#### [DIRECTIONS]
Below are the records; pull every line that includes "round".

•••••

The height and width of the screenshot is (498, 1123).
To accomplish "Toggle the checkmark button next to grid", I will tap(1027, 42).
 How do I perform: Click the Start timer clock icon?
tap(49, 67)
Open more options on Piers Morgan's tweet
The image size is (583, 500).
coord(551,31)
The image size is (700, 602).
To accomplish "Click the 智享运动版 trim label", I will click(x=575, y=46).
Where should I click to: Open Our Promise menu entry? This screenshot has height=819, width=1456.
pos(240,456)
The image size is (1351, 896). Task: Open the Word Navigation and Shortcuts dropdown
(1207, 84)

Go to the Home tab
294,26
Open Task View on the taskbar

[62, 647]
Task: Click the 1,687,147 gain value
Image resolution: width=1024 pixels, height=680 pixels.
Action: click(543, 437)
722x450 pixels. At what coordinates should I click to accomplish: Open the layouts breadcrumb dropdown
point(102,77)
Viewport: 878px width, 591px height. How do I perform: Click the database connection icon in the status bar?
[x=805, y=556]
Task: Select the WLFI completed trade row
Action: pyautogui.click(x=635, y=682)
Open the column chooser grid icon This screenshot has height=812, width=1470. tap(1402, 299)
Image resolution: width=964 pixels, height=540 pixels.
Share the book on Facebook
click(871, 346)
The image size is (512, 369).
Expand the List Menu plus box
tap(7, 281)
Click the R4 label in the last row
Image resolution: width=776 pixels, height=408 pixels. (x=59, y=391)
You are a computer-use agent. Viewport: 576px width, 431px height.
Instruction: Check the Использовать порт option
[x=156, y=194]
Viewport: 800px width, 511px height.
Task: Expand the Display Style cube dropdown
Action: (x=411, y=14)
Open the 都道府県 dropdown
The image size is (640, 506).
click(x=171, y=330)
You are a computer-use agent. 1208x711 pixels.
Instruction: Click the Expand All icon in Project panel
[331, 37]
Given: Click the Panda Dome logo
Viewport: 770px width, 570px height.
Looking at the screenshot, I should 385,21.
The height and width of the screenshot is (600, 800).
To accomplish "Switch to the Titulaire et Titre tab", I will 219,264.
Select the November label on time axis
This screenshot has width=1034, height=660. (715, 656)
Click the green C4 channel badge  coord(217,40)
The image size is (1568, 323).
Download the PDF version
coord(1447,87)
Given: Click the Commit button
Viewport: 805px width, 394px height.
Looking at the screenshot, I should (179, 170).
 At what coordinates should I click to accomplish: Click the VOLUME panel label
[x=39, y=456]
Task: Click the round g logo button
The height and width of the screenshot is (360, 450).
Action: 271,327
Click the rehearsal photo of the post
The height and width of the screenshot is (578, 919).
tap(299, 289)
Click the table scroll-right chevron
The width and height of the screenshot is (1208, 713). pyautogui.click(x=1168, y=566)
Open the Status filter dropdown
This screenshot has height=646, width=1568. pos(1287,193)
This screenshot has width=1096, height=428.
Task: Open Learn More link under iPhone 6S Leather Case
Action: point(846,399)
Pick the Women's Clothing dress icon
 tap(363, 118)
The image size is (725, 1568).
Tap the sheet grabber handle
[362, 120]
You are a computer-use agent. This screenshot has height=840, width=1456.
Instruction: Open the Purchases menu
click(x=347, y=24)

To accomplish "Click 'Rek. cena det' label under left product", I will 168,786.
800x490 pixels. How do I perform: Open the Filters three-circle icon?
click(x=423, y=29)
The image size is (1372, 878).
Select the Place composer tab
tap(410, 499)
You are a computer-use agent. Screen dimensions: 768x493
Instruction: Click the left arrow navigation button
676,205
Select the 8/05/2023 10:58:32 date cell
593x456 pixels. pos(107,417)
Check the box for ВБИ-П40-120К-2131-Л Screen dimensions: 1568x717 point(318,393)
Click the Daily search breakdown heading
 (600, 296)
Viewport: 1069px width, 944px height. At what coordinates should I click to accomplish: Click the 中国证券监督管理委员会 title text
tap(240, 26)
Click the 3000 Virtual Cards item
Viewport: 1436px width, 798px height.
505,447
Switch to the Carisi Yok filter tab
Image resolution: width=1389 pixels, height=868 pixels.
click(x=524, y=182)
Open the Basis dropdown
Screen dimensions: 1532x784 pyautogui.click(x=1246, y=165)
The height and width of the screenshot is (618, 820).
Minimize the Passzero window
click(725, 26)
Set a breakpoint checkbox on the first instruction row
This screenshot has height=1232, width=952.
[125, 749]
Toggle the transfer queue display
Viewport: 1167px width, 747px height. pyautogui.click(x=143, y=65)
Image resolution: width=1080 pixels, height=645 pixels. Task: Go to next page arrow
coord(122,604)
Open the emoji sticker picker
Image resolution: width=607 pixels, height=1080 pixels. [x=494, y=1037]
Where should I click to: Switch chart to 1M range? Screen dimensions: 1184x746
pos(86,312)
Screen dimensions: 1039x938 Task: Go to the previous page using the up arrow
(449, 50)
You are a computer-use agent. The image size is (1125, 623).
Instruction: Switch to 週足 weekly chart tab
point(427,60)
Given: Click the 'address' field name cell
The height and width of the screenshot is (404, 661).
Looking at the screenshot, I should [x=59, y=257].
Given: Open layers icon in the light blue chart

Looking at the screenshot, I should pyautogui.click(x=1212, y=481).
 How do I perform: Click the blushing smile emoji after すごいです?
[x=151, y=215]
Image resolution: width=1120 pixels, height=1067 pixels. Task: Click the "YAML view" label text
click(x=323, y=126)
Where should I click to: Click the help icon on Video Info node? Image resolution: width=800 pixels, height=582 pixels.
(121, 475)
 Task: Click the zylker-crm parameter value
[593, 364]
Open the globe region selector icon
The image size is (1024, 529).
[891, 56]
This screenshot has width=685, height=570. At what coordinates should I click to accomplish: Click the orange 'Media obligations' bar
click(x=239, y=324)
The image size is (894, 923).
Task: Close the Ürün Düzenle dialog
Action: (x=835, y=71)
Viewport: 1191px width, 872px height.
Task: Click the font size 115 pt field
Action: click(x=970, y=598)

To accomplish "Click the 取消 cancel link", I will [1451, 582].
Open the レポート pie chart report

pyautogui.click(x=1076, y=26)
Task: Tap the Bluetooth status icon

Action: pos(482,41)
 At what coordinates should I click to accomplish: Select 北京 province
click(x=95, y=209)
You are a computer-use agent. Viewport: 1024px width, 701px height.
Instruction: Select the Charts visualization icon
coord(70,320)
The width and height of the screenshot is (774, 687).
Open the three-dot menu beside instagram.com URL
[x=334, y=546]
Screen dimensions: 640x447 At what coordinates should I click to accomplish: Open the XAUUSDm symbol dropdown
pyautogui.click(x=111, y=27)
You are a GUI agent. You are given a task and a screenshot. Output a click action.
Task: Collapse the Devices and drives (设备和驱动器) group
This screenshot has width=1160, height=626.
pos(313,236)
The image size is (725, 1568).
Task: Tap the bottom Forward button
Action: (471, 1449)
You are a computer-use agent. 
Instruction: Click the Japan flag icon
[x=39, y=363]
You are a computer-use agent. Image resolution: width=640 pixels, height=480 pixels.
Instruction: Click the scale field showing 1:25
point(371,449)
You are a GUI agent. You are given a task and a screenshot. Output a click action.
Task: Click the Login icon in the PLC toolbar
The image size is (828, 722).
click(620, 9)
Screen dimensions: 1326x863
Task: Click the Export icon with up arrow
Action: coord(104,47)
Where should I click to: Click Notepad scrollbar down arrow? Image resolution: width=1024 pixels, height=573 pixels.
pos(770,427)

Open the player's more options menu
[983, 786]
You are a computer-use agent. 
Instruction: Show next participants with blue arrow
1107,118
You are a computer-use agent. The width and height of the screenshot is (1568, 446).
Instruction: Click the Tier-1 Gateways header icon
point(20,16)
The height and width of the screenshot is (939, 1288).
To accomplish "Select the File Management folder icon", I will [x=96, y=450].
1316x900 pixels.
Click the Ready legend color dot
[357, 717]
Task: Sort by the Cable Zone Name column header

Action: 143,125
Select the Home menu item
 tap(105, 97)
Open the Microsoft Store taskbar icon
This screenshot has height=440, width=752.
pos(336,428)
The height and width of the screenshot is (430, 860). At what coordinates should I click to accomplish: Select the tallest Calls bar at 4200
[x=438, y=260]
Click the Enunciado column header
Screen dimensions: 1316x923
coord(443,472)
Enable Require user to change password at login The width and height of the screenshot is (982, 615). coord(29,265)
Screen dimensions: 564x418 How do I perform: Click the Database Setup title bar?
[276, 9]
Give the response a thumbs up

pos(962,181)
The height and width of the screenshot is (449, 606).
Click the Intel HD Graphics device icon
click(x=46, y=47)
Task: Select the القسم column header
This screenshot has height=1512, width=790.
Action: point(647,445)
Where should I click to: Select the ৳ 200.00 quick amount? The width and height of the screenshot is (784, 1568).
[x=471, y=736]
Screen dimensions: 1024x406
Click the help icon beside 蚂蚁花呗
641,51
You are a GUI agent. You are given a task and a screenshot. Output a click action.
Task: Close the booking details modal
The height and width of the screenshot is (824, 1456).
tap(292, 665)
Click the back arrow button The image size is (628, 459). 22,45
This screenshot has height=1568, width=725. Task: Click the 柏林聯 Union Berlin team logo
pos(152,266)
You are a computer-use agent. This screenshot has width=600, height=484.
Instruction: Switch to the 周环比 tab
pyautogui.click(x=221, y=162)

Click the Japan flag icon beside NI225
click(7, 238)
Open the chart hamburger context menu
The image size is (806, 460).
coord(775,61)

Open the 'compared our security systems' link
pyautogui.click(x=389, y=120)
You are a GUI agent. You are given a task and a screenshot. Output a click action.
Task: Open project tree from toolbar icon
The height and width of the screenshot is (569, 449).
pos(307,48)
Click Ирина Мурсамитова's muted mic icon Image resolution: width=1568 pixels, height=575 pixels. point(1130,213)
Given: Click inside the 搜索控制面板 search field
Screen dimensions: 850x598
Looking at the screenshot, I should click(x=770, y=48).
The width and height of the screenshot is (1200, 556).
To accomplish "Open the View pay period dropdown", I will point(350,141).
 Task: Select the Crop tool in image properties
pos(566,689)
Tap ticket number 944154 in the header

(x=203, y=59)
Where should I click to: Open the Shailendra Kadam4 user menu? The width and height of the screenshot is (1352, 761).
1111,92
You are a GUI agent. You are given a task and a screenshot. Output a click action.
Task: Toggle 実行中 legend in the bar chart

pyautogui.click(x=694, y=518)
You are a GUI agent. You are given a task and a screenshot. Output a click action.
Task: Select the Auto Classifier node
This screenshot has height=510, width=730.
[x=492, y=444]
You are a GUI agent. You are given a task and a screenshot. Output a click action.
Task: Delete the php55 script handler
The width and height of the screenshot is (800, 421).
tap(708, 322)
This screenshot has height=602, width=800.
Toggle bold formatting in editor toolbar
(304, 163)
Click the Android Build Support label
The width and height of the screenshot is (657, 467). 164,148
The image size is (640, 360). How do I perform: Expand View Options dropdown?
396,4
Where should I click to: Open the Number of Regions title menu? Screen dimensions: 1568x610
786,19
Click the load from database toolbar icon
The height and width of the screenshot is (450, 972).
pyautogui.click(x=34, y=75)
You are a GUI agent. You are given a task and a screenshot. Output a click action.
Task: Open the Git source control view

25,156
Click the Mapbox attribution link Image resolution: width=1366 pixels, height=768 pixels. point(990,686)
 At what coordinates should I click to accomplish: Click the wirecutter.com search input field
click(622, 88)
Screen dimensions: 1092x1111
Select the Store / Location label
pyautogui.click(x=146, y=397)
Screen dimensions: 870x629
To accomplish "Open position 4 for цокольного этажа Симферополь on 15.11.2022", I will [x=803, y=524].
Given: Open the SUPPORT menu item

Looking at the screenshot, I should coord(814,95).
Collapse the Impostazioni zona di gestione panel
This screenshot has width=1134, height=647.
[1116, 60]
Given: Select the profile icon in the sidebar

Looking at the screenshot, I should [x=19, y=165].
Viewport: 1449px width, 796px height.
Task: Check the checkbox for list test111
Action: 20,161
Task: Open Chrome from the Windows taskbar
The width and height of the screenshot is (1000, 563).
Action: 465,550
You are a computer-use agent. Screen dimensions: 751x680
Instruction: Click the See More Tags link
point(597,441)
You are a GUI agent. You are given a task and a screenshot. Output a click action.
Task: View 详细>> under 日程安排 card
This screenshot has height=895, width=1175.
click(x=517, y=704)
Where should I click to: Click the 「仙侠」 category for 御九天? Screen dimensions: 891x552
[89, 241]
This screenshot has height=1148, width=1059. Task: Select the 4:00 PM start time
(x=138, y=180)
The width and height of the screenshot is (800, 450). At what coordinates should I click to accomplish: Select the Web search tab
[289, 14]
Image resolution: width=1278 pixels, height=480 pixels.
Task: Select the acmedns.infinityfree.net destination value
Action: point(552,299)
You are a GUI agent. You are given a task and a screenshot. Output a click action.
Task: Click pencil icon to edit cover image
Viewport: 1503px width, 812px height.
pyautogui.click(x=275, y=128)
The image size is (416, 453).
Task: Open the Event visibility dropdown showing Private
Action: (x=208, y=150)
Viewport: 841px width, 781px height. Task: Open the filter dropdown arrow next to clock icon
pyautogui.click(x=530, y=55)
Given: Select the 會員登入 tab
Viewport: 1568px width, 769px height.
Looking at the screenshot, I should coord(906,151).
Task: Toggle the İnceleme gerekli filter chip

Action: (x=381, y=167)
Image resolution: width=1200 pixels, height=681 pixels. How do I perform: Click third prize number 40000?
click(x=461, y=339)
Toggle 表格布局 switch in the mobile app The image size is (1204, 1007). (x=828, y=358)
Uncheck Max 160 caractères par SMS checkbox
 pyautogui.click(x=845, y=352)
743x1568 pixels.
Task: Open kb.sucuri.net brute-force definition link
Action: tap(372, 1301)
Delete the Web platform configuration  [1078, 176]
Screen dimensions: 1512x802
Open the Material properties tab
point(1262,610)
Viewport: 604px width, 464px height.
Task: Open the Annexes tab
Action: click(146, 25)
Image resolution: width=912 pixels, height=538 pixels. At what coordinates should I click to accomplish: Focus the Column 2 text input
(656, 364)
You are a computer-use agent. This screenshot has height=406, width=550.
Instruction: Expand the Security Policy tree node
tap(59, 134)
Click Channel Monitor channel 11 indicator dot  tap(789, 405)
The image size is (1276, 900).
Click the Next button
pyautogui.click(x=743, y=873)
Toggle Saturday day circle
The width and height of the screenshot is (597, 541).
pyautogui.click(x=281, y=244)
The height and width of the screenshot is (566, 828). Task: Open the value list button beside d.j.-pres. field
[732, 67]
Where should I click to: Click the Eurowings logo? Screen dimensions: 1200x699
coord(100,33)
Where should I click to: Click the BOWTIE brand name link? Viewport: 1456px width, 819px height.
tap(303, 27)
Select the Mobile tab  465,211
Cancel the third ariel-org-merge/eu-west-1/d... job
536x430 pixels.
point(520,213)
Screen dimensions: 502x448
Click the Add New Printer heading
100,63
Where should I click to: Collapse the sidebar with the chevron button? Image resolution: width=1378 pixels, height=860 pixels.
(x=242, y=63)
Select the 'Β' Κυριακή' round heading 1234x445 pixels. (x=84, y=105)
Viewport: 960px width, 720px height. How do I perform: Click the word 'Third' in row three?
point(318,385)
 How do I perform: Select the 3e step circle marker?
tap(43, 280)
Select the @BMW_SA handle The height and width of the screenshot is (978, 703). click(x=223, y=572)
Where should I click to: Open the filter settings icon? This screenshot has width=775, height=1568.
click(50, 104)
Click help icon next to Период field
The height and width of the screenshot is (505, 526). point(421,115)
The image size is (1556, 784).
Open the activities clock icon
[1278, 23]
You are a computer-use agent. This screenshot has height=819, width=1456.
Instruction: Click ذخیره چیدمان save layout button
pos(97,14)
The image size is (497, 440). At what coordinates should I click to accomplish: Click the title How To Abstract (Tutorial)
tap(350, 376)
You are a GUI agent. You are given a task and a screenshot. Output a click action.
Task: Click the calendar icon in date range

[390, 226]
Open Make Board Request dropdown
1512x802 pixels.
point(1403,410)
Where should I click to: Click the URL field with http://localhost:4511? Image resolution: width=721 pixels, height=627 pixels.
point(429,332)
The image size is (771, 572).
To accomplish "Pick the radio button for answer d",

•••••

#### [RESULT OF THIS TASK]
Task: Click the round g logo button
Select the 'Β' Κυριακή' round heading 1234x445 pixels. (x=84, y=105)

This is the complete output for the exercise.